Interview d’Alice Holzman : Role model sans le savoir,
qui évoque sans chichis l’ambiance qu’elle a créée pour la création de la néo-banque qu’elle dirige
Le leader contribue à la production de dopamine dans le groupe
Le lion peut vous échapper, ce n’est pas grave. Le chasseur qui emmène le groupe peut tomber, ou perdre la trace du lion, ce n’est pas grave. Ce n’est pas grave si ce chasseur a l’énergie pour se relever et poursuivre son effort.
Le leader, dit-on, montre le chemin.
Corrigeons l’adage.
Ce n’est pas la netteté du chemin qui compte, pour motiver l’équipe à avancer, derrière le leader ; c’est le fait que le leader avance (sur le chemin qu’il ouvre) : on le suit.
Là-encore, pas besoin de traverser les millénaires pour trouver des leaders de la chasse impressionnants de ténacité.
Un exemple ? Un ingénieur des télécoms qui a « chassé des lions » avec des technologies qui ont tellement changé en peu de temps ; et qui a su se relever autant de fois (+ une) qu’il est tombé.
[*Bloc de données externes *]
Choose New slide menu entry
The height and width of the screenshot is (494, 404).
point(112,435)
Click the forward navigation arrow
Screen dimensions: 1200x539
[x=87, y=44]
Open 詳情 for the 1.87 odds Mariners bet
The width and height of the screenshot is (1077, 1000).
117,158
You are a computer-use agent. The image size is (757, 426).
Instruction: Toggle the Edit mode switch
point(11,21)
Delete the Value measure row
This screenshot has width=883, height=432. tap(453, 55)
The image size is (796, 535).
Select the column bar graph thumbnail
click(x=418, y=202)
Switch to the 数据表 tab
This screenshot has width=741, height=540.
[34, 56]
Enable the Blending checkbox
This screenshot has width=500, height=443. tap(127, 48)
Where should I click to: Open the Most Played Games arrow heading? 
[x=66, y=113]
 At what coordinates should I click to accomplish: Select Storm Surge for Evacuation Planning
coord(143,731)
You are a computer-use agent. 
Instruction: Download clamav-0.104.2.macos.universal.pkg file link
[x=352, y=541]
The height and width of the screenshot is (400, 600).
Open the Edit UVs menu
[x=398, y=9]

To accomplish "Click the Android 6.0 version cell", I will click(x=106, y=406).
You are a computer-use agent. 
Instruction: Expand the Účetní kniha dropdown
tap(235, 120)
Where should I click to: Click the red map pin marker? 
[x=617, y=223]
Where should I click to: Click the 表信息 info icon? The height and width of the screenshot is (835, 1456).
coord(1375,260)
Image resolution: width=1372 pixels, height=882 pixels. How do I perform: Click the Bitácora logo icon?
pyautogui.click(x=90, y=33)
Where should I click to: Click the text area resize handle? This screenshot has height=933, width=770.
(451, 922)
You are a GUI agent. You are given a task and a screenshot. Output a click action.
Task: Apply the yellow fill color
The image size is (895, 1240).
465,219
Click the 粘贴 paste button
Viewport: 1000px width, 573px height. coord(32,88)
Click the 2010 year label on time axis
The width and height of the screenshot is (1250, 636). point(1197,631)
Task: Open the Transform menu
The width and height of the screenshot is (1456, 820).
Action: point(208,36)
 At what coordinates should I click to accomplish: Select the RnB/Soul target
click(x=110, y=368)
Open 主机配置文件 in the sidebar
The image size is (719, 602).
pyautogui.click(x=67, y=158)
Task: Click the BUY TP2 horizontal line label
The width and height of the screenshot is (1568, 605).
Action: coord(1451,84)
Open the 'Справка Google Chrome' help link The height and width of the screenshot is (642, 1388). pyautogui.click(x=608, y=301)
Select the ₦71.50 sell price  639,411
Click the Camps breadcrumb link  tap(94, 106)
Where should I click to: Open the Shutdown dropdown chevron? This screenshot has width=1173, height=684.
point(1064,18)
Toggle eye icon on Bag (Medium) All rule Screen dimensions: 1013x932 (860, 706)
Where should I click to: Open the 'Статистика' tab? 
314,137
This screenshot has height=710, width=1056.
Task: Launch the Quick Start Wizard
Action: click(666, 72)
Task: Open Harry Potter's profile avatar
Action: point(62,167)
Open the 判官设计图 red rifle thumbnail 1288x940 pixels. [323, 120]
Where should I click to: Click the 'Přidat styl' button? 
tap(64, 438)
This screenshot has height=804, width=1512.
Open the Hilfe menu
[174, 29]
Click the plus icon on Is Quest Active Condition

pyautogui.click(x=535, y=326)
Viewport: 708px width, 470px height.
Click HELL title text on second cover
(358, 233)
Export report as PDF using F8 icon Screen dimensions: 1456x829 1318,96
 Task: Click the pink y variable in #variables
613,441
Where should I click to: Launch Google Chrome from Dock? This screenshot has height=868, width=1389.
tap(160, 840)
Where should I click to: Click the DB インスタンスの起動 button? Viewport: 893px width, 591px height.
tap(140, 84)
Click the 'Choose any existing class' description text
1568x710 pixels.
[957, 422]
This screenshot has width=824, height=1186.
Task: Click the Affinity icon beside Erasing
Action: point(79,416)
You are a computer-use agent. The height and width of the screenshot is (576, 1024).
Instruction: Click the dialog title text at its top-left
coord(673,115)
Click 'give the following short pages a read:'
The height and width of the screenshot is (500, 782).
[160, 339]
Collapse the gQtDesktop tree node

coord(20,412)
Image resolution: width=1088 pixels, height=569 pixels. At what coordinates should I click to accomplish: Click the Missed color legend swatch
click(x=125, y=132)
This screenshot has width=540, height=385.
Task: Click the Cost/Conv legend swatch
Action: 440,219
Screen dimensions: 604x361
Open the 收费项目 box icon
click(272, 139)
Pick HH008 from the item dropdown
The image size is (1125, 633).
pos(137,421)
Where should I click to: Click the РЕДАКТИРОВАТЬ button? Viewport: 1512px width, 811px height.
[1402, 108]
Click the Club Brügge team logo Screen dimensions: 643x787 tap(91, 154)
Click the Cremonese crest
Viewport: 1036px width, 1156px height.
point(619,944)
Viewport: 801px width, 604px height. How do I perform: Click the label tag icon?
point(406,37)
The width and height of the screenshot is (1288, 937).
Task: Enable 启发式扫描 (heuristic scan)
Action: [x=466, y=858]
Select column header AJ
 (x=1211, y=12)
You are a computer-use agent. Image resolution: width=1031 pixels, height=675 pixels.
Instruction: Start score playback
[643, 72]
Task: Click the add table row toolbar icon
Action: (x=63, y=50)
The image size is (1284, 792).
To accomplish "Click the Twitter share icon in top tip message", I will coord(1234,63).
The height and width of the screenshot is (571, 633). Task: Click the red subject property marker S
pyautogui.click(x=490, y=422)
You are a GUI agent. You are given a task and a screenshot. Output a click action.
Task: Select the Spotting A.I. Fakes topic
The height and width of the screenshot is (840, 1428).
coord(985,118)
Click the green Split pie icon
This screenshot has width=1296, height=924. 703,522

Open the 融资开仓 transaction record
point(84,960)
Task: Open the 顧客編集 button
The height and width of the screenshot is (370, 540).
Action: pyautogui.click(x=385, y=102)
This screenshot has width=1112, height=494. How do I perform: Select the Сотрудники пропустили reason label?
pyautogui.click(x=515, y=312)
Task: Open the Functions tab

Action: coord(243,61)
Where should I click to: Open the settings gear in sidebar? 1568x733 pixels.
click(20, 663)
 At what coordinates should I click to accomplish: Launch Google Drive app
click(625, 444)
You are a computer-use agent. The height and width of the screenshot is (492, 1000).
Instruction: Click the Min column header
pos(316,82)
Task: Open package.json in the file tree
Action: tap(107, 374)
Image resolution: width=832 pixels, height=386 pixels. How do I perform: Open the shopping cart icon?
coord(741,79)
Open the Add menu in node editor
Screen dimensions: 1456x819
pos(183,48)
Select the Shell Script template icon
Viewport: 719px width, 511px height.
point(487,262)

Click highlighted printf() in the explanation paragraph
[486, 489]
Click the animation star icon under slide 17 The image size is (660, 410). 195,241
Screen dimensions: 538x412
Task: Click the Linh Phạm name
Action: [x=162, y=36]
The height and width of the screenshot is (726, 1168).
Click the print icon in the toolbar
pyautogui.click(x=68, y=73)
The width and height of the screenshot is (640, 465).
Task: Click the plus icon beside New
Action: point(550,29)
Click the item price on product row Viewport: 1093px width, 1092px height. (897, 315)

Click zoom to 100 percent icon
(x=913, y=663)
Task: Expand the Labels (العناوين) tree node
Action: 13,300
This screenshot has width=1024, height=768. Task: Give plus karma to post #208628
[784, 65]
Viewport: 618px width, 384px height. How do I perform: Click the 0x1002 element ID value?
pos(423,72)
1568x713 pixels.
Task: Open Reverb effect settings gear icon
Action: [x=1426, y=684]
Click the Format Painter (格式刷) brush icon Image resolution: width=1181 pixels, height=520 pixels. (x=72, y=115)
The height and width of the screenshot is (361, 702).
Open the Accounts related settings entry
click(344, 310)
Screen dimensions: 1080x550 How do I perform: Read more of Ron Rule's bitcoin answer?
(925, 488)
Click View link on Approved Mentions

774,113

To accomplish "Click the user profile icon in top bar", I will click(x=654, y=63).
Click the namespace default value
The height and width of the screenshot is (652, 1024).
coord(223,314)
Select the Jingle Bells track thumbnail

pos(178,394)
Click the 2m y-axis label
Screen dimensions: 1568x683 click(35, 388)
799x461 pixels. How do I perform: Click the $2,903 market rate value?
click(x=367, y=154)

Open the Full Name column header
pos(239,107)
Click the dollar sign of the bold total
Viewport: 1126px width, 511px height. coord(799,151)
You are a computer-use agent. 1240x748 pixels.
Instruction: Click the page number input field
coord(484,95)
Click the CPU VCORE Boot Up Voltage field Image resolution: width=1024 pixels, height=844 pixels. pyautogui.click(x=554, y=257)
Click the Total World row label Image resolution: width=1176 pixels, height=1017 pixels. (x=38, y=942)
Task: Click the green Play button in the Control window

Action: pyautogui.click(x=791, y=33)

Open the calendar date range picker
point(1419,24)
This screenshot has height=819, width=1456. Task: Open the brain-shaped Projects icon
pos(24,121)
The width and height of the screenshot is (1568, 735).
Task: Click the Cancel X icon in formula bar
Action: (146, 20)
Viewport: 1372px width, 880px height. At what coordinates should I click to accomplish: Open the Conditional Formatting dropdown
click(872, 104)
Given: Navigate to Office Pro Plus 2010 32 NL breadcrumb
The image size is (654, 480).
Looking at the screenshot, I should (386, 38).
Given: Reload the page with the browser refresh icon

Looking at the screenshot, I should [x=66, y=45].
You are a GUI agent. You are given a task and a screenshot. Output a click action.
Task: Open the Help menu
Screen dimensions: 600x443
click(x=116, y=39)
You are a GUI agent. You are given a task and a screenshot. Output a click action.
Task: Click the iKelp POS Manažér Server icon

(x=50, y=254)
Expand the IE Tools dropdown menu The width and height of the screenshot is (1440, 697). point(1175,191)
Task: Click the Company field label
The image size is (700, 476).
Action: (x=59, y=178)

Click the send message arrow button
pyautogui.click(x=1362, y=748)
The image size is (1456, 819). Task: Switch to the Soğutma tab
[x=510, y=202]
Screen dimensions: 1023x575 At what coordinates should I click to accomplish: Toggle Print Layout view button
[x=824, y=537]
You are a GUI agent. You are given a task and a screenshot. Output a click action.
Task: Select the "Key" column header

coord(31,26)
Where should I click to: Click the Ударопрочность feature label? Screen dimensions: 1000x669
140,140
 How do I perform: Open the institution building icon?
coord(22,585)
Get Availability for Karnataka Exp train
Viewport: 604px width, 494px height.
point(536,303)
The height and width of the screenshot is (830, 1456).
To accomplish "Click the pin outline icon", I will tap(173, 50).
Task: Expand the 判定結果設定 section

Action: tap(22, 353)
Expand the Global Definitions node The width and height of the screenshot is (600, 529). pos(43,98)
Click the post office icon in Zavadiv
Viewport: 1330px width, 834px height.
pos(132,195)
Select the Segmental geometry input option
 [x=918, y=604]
Son tout dernier lion a belle allure.
Pascal Thomas, cofondateur de Futura Gaïa le dit sans ambages : « Partir avec des certitudes, c’est le meilleur moyen de se prendre un mur », et évoque ses échecs, sources de ses réussites
Pascal Thomas entraîne le lecteur avec lui, et le lecteur tombe avec lui, et l’on se relève avec lui, plusieurs fois de suite, « à l’américaine » : un tel leader est évidemment shooté aux endorphines, qui lui fournissent le cran pour repartir. Mais il est aussi régulièrement inondé de dopamine, l’hormone qui signe la récompense dans nos esprits ; et il aide ses collaborateurs à ressentir eux aussi le bonheur de la réussite, car il sait que les échecs ne sont que les étapes qui précèdent les succès.
Cette série sur le leadership par temps incertains se clôt ainsi sur ceux qui nous embarquent : par leur énergie et leur humilité — les deux en même temps !
[1] Le manque de sérotonine se traduit par le manque de confiance en soi, la dépression ; relisez le dernier roman de Michel Houellebecq, qui a pour titre Sérotonine.